The presentation will focus on unusual, persistent patterns that Kovačič designed into his 1,200-page novel and will make the case that at its publication in Slovenia in 1984 it was an unprecedented achievement in world literature comparable in the magnitude of its innovation to Joyce’s Ulysses and Proust’s In Search of Lost Time which, largely due to its inconspicuous origins, remains under-recognized even today.

Purchase your tickets here ($5 for Folio & NOTIS Members and $10 for General Admission).

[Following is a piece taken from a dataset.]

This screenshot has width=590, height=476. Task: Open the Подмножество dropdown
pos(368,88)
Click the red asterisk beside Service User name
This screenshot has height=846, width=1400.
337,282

Michael Biggins is responsible as translator for a number of the classics of twentieth-century Slovenian iiterature published in English, including Slovenia’s internationally best-selling novel of all time, Vladimir Bartol’s Alamut (Scala House 2004, reissued by North Atlantic 2007), Triestine Slovenian author Boris Pahor’s memoir of survival in Nazi concentration camps titled Necropolis, (Harcourt 1995, reissued by Dalkey Archive in 2010), the three-volume auto-fictional novel Newcomers by Lojze Kovačič (Archipelago 2016-2024), Drago Jančar’s epic tale of plague, religious persecution and survival in late medieval Europe The Galley Slave, (Dalkey Archive 2011), The Errors of Young Tjaž by Austrian Carinthian Slovene novelist Florjan Lipuš (Dalkey Archive 2013), several collections of poetry by Tomaž Šalamun, and most recently The Masochist, a novel set in fin de siècle Vienna and Central Europe by Katja Perat (Istros 2020).  In 2021 he became the first non-Slovenian recipient of the Primož Trubar Award for lifelong contributions to advancing and preserving Slovenia’s written cultural heritage.

President of the international Society for Slovene Studies since 2017, and Honorary Consul of Slovenia for Washington State since 2018, he lives in Seattle and teaches Slovenian language and literature, as well as Slavic to English literary translation at the University of Washington, where his primary employment is as curator of the university library’s nationally significant collection of over a half million volumes in more than twenty languages across the spectrum of Slavic and East European studies.

Lojze Kovačič was born in Basel in 1928 to a German mother and Slovenian father. In 1938 the family was exiled to Slovenia, where Kovačič lived until his death in 2004. Considered to be one of Slovenia’s most significant authors of the 20th century, his works often relate to his own life and are constantly concerned with existential topics like life and death, displacement and exile, dream and reality. He has been compared to great Central European writers such as Danilo Kis, Sandor Marai, Imre Kertész and Ismail Kadaré. His work, which has now been rediscovered in several countries, consists of ten novels, novellas, essays and children’s books.